EXERCISE PROMPT.
For the word "checkbox", find each line in the entries where it occurs and copy that line.

PROVIDED MATERIAL.
-- Opening Marker --

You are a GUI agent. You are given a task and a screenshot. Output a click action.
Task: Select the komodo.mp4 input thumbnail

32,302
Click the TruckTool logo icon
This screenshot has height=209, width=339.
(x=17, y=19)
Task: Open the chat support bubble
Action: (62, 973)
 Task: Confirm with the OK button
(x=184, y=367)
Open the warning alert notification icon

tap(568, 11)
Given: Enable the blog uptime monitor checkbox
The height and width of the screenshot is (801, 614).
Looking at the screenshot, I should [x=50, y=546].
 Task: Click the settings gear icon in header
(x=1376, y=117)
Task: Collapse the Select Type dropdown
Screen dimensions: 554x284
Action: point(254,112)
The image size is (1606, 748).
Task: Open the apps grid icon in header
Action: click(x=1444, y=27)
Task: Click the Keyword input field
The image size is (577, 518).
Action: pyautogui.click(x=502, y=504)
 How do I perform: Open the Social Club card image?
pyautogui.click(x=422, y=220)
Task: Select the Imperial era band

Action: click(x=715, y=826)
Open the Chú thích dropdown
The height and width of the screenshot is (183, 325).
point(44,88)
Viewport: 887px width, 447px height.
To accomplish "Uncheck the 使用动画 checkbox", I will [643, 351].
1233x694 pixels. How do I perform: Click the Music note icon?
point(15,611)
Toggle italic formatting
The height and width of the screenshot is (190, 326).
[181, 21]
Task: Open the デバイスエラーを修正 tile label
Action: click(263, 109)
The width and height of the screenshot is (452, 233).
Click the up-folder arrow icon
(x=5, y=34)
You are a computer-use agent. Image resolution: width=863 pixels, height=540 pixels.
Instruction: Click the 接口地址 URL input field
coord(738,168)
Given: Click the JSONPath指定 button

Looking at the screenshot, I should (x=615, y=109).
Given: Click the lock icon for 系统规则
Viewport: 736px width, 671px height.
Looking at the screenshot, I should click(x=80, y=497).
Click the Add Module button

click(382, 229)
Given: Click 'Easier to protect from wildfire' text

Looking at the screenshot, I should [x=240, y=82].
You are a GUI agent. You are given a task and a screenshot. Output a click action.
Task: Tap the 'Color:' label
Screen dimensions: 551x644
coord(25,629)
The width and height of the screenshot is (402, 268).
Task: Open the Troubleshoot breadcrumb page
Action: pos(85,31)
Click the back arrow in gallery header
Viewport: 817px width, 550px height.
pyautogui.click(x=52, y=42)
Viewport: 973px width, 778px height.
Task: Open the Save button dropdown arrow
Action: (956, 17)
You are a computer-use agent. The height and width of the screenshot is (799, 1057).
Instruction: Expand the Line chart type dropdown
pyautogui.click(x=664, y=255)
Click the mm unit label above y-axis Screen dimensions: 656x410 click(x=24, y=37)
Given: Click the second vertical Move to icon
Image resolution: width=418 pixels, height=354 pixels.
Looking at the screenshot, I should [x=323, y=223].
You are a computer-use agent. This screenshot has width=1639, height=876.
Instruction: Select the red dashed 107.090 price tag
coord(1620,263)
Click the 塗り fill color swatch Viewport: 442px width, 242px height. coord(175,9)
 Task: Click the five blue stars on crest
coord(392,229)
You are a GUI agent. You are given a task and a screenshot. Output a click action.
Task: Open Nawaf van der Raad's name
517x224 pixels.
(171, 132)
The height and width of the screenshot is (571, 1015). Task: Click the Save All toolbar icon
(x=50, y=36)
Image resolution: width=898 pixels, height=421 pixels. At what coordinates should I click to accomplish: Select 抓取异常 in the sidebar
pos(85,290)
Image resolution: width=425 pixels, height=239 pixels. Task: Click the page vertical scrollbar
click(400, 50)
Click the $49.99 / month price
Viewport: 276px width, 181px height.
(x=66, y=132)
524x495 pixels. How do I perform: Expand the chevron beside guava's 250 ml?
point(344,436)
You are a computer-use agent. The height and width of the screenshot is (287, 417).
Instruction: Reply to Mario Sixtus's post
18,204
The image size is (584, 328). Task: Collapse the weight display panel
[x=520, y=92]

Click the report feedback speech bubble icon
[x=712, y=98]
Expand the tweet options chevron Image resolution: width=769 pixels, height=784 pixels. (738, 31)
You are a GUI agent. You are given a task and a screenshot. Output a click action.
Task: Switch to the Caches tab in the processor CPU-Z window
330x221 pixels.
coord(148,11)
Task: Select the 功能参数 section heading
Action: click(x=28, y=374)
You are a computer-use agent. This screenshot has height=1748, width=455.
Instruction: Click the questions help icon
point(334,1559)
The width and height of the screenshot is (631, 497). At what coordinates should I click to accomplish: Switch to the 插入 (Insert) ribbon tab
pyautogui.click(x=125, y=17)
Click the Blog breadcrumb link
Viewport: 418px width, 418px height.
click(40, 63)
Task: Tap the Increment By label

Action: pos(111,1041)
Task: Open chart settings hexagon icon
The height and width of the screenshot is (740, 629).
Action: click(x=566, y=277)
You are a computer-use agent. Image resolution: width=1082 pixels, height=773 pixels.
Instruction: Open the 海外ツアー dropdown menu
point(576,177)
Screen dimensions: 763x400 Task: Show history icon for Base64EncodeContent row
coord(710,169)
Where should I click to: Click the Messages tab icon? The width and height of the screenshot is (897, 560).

-- Closing Marker --

THE ANSWER.
Given: Enable the blog uptime monitor checkbox
To accomplish "Uncheck the 使用动画 checkbox", I will [643, 351].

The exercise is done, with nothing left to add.